* **Exercise**
What are the lines of the records, from the one containing "Given: Toggle the Manage hamburger menu" through the end of the records, given as a JSON list of strings, one per line, with blank lines left out and the pictures omitted?

====== Available data ======

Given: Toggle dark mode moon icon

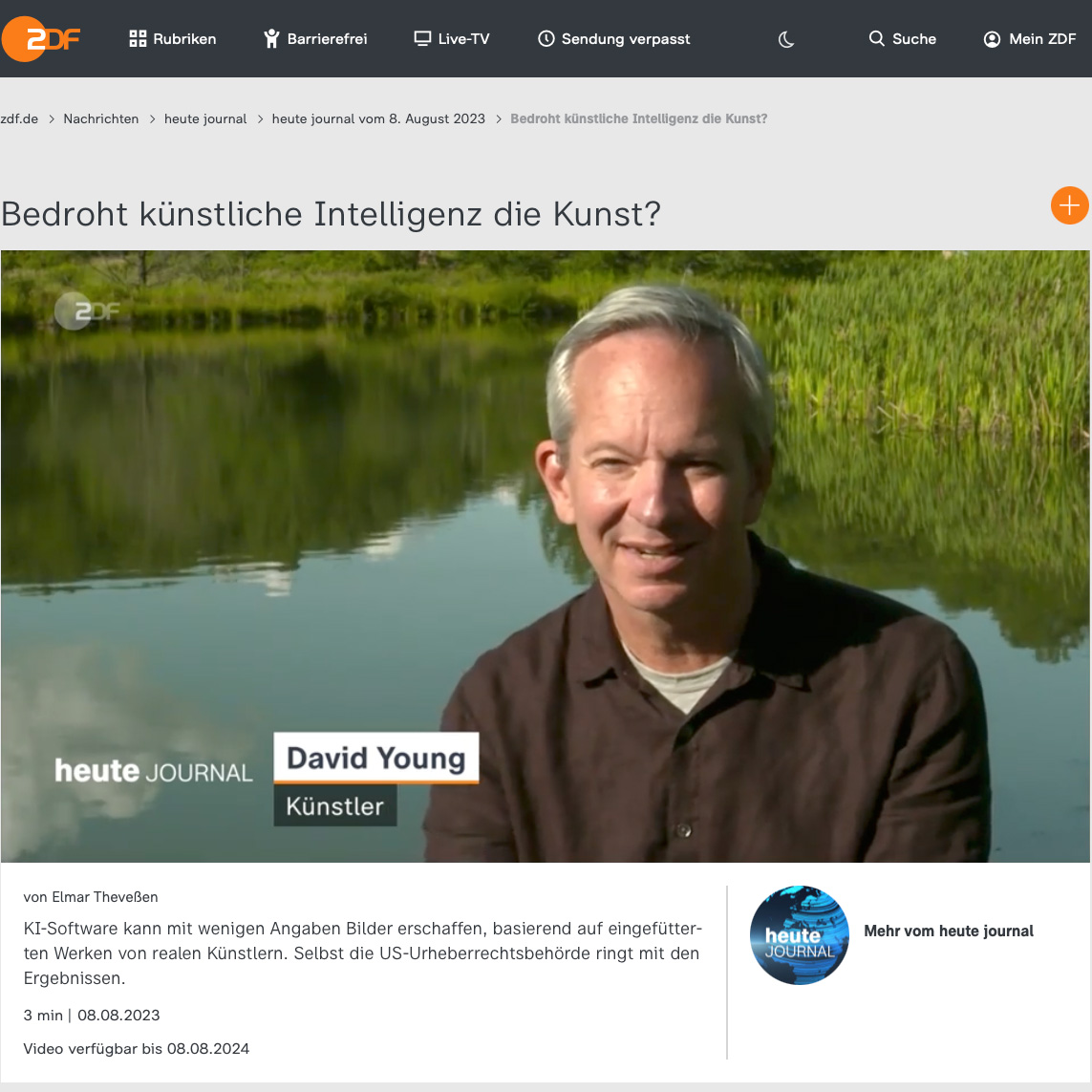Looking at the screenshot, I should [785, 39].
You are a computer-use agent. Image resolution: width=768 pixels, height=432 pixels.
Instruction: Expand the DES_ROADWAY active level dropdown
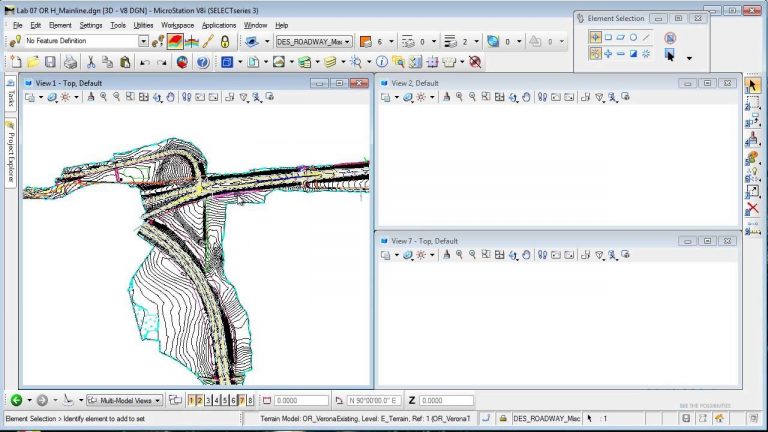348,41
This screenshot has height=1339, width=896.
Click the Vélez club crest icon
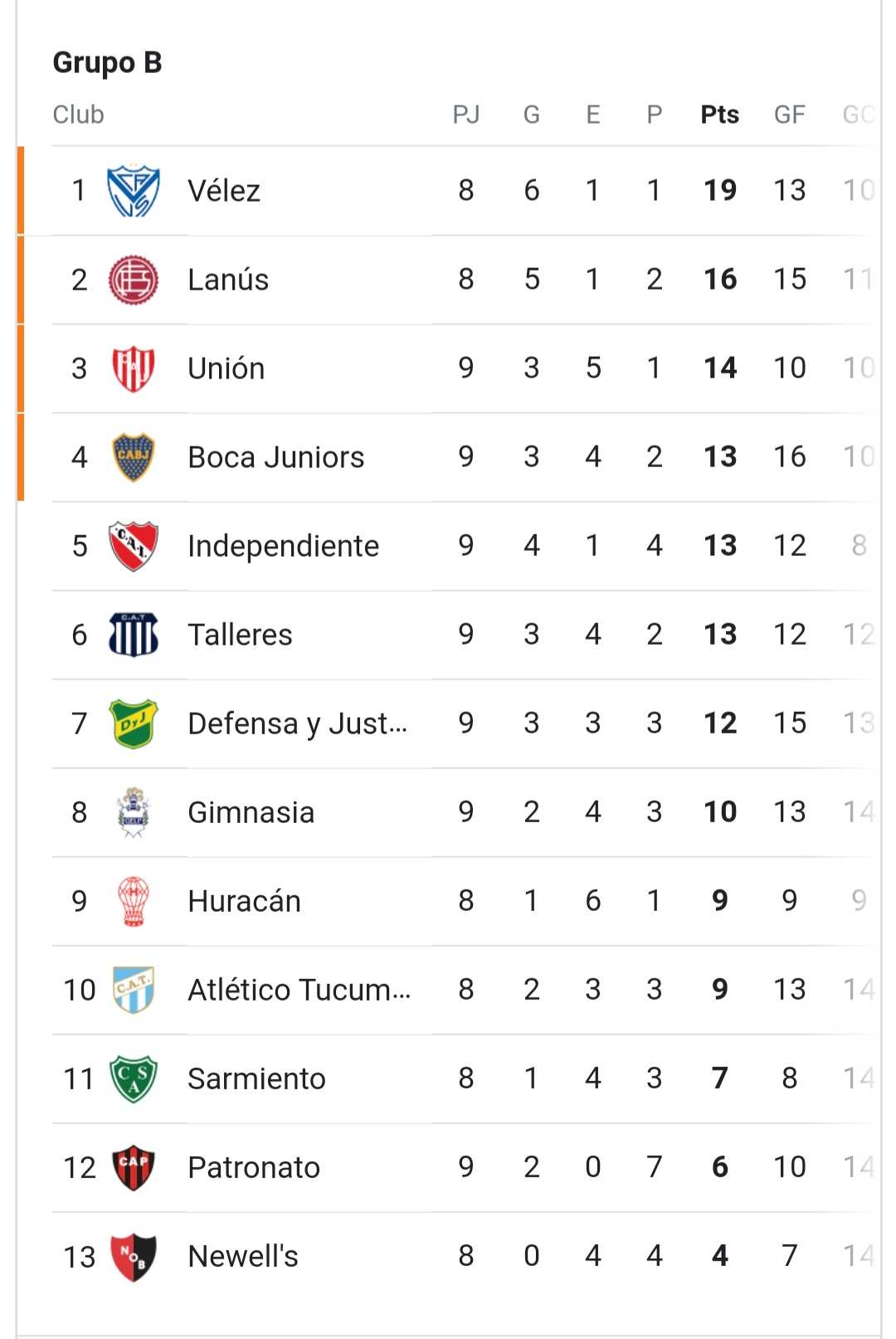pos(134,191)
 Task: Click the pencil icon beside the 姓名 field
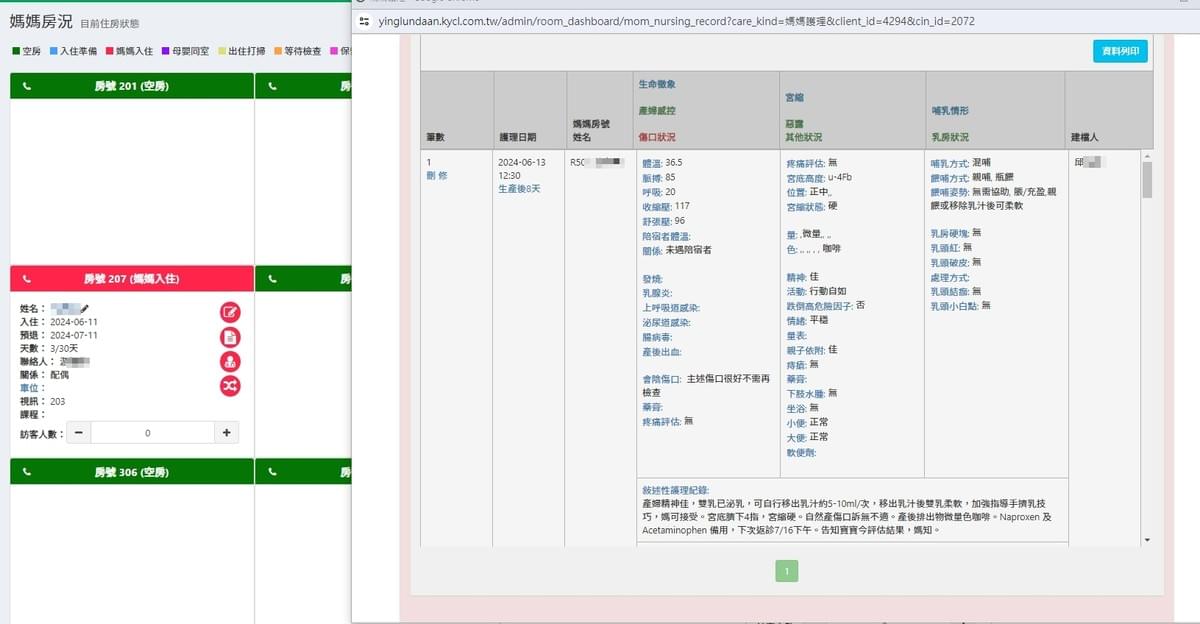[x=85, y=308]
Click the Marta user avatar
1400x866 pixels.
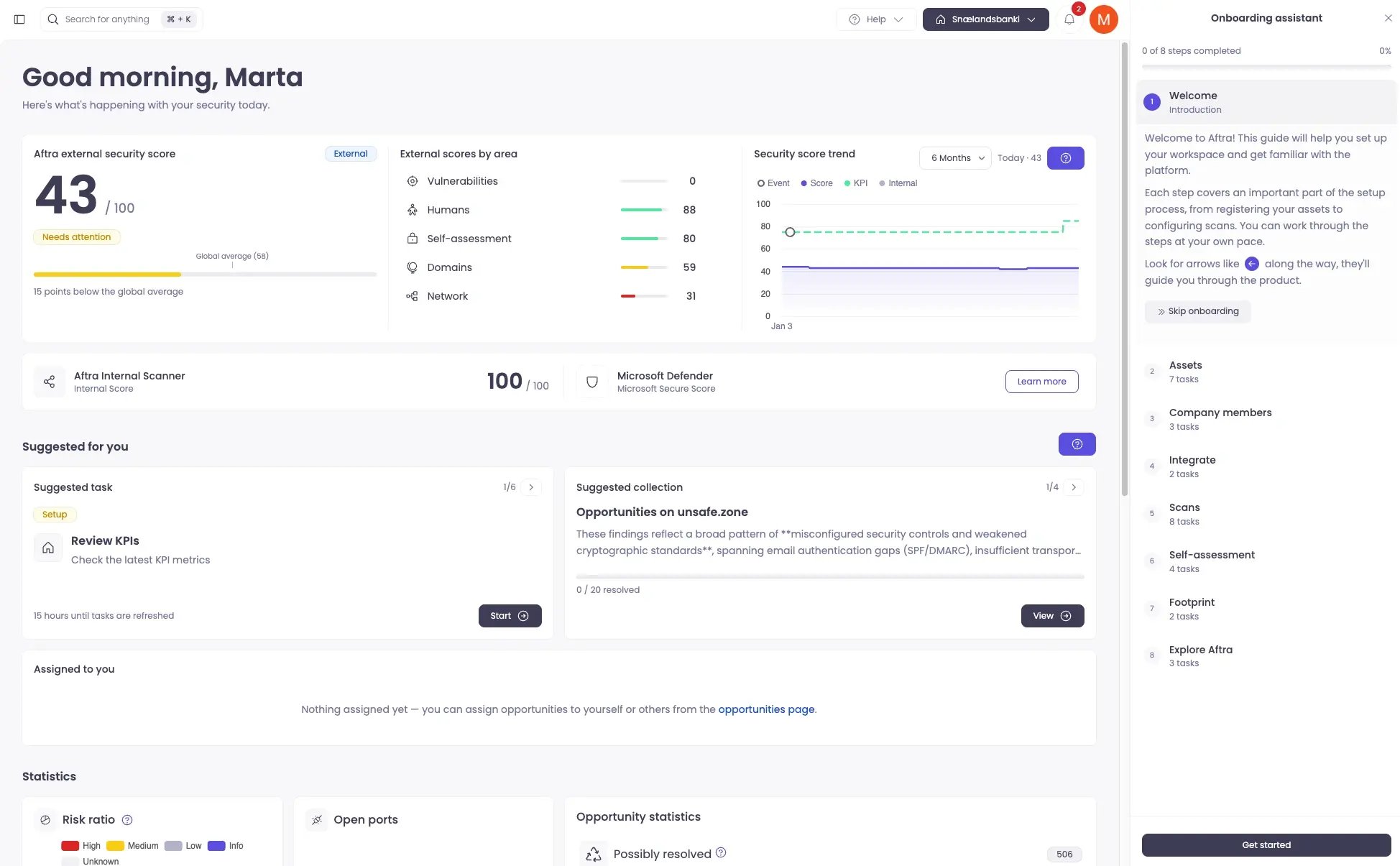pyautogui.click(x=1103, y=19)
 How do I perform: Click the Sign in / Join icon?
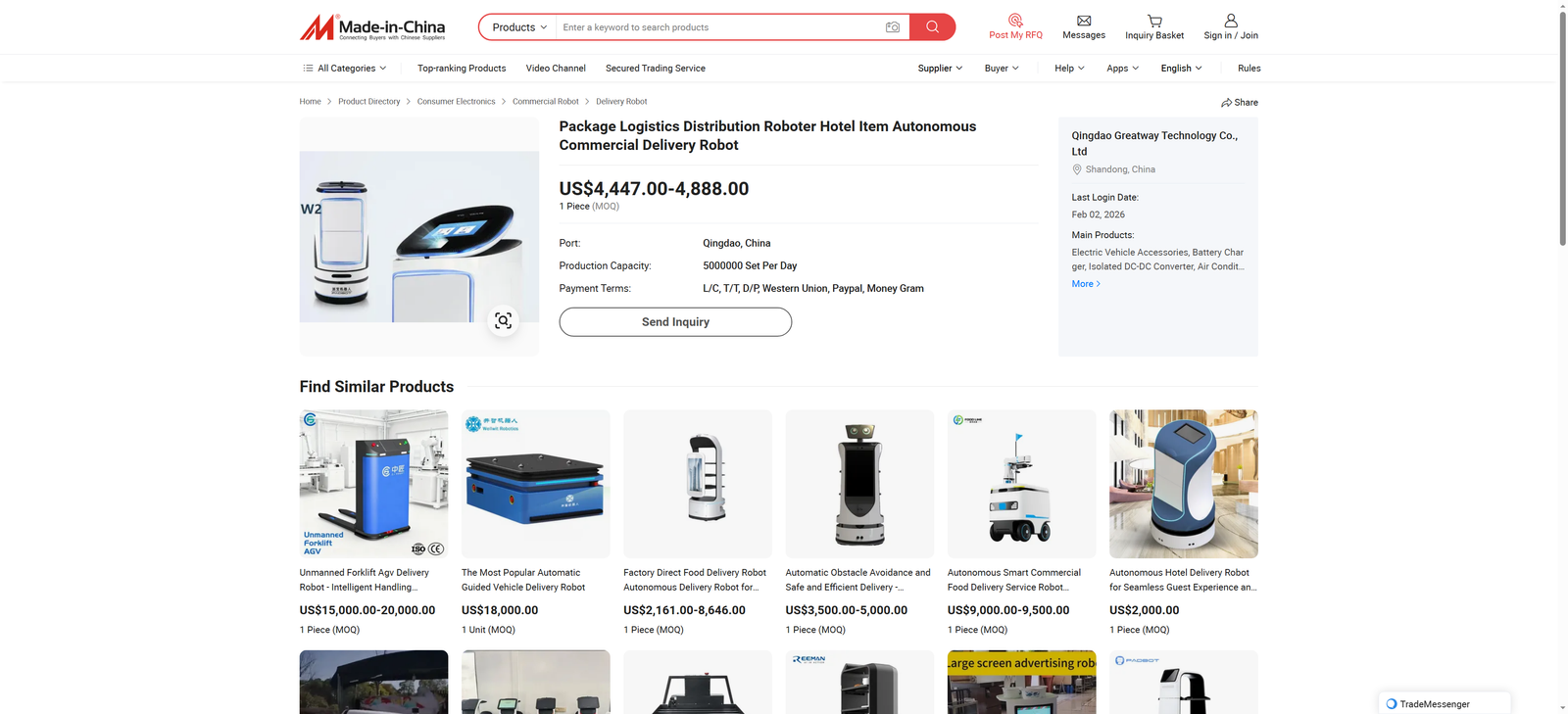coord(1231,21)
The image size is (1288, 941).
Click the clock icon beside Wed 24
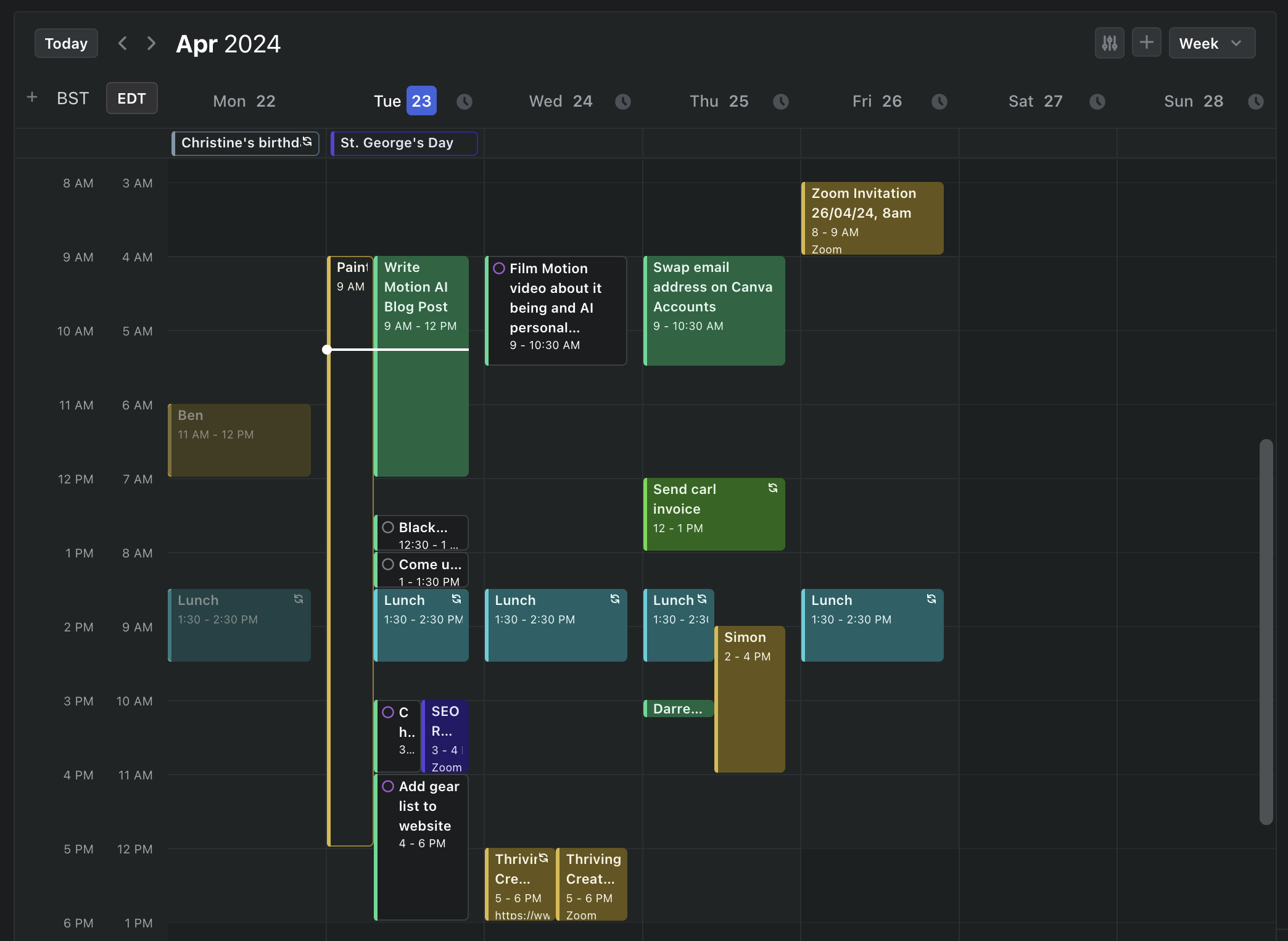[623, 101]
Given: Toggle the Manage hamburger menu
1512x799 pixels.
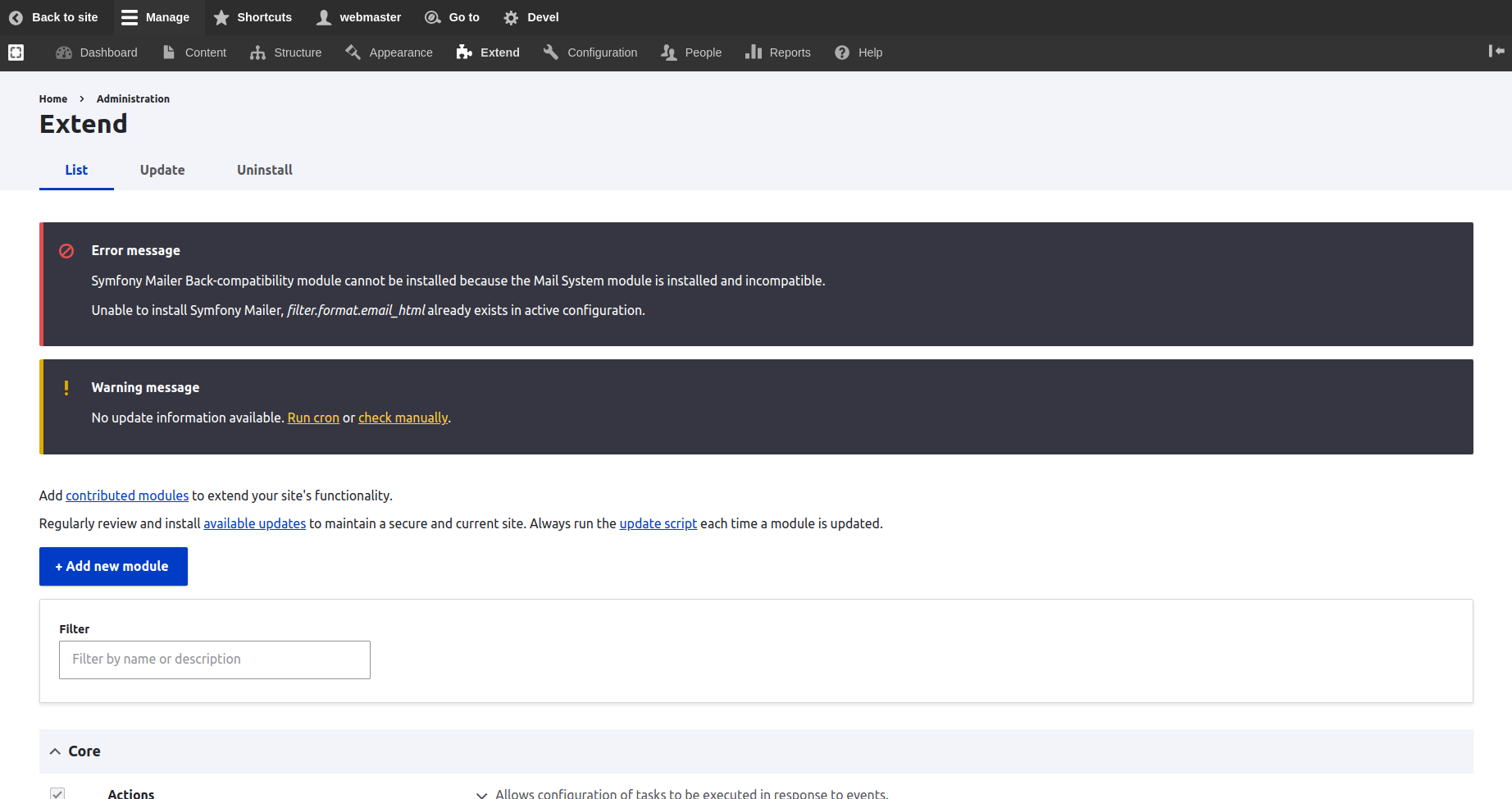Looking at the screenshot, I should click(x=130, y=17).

======

* **Result of this exercise**
[
  "Given: Toggle the Manage hamburger menu",
  "1512x799 pixels.",
  "Looking at the screenshot, I should click(x=130, y=17)."
]